S’agissant de l’éventuelle 3e candidature du Président Macky Sall, les rédacteurs du texte prétendent que la constitution a tranché et que le refus de la majorité d’en parler est une manière de suspendre la nation aux caprices du prince. A vrai dire, le débat sur le 3e mandat est plus agité par certains collègues juristes (constitutionnalistes), dont les interprétations sont aussi diverses et variées. Cette pluralité de point de vue, d’interprétation de l’article 27 de la Constitution de 2001 est exploitée à suffisance par la presse qui y trouve son compte. Le moment venu, la Conseil constitutionnel, seul habilité à valider la candidature du Président
Macky SALL se prononcera en toute indépendance, en toute souveraineté.

Concernant la démocratie, les auteurs se sont limités à évoquer la création d’institutions dites budgétivores. Les auteurs du manifeste ont ignoré que la démocratie, au delà des procédures et des institutions est aussi une question sociale.

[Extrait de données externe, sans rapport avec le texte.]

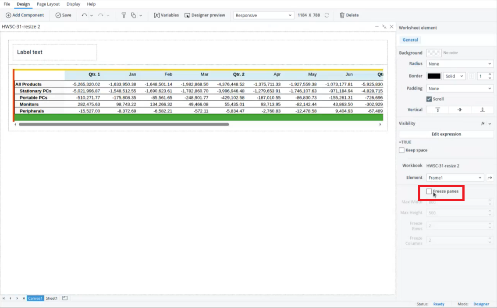
Task: Click the format painter icon in toolbar
Action: coord(124,15)
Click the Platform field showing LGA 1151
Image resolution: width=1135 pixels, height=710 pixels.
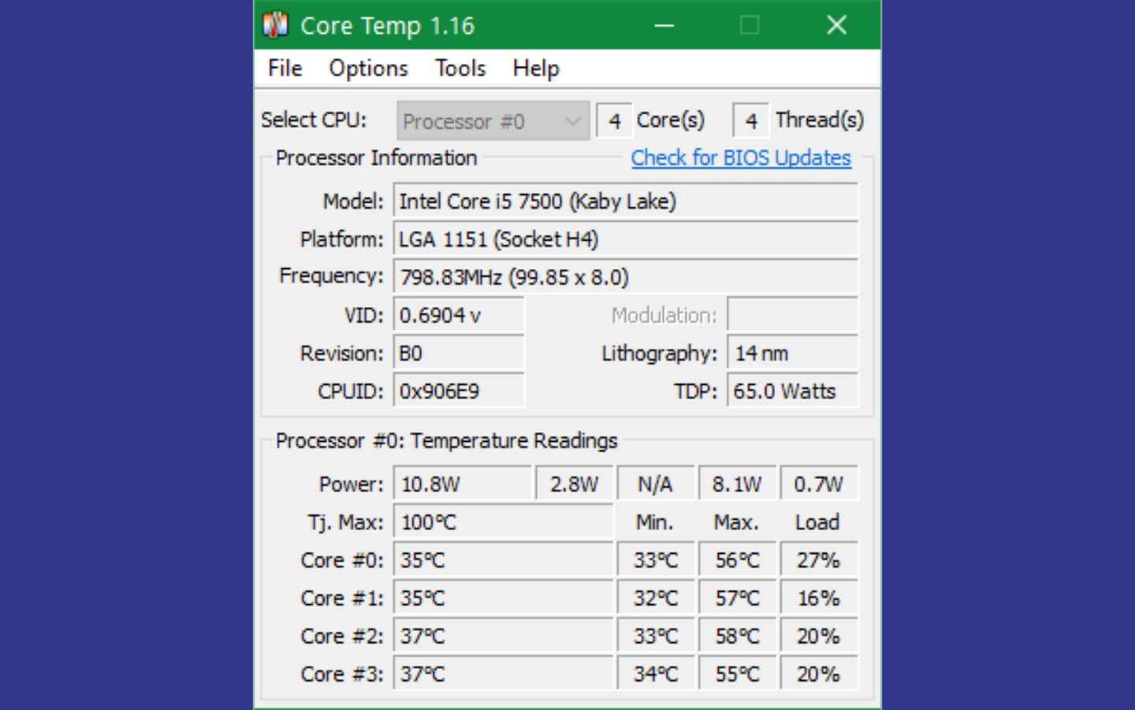[x=625, y=239]
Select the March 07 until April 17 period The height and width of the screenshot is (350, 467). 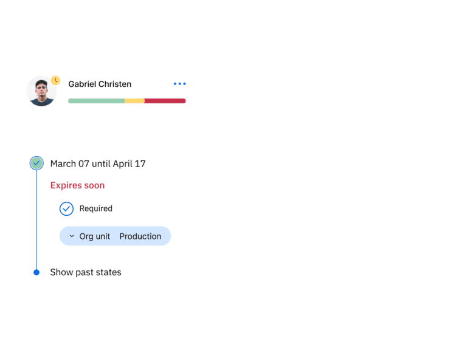(x=98, y=163)
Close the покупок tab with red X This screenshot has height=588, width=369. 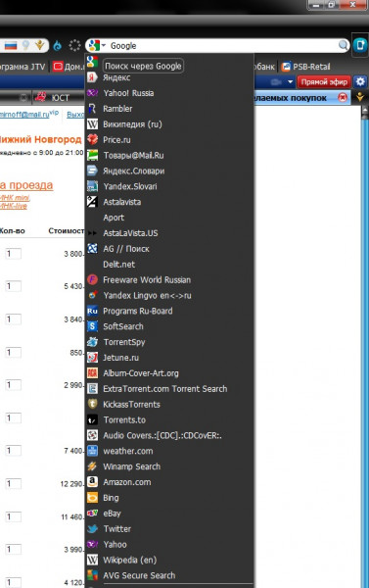(343, 98)
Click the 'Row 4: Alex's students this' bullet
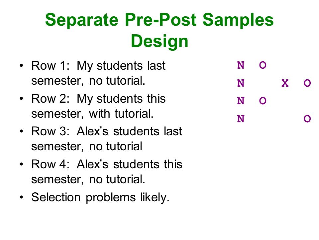 pyautogui.click(x=107, y=164)
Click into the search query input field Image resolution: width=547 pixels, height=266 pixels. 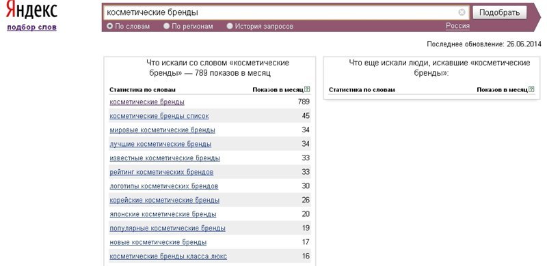[x=281, y=12]
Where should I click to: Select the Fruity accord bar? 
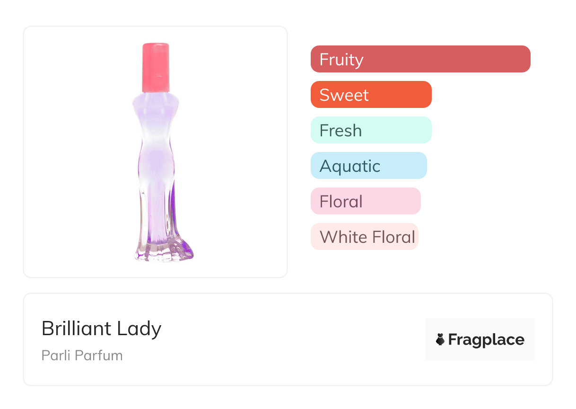point(420,59)
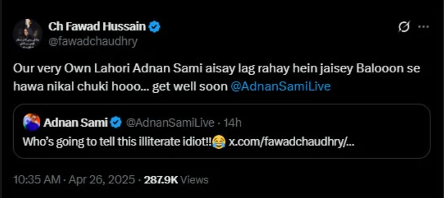Open the Grok explain-post icon
This screenshot has width=444, height=198.
(404, 27)
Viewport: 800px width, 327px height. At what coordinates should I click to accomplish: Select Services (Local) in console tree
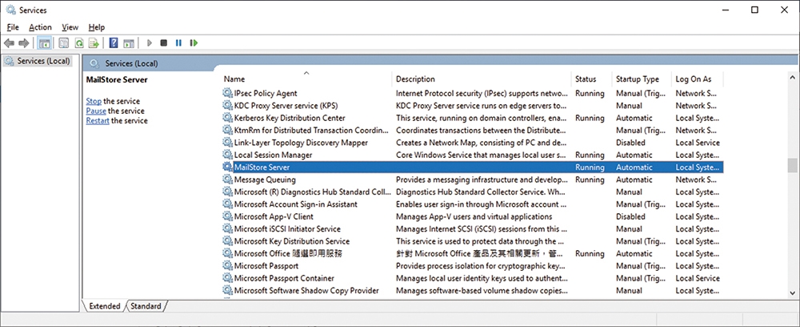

A ce titre, il est nécessaire de rappeler la politique sociale mise en place par le Président de la République Macky SALL notamment dans le domaine sanitaire (CMU, gratuité de l’hémodialyse…), la bourse de sécurité sociale, la carte d’égalité des chances, pour ne citer que cela. Les institutions visées par le manifeste ont leur importance pour la consolidation de l’Etat de droit et la participation politique des citoyens, indispensables à la démocratie.

Les auteurs du manifeste estiment que la démocratie sénégalaise est fragilisée par « la
dispersion du pouvoir dans les lobbies (…) confrériques… ». Il est important de rappeler que
le processus de construction de l’Etat du Sénégal ne s’est pas fait à travers une séparation
des du politique et du religieux. Au contraire les confréries ont participé non seulement à
légitimer le pouvoir politique, mais aussi à pacifier l’espace social. Au Sénégal, nous avons
toujours observé que ce sont les interactions entre divers acteurs (représentants de l’État, élus locaux, chefferies religieuses, responsables communautaires, etc.) qui génèrent le capital
social et symbolique indispensable pour assurer la gouvernance.

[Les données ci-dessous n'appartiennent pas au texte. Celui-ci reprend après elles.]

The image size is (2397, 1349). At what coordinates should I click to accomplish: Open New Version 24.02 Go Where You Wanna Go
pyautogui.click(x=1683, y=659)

Le président Macky SALL a perpétué cet héritage, en le consolidant. Les religieux ont toujours été des personnes ressources, les conseillers avisés, surtout quand le Sénégal traverse des crises spécifiques comme celle de la pandémie covid 19. Le contexte social du moment, à forts relents politiques, discréditent ce manifeste en remettant totalement en cause l’objectivité, l’indépendance et la neutralité de ses auteurs.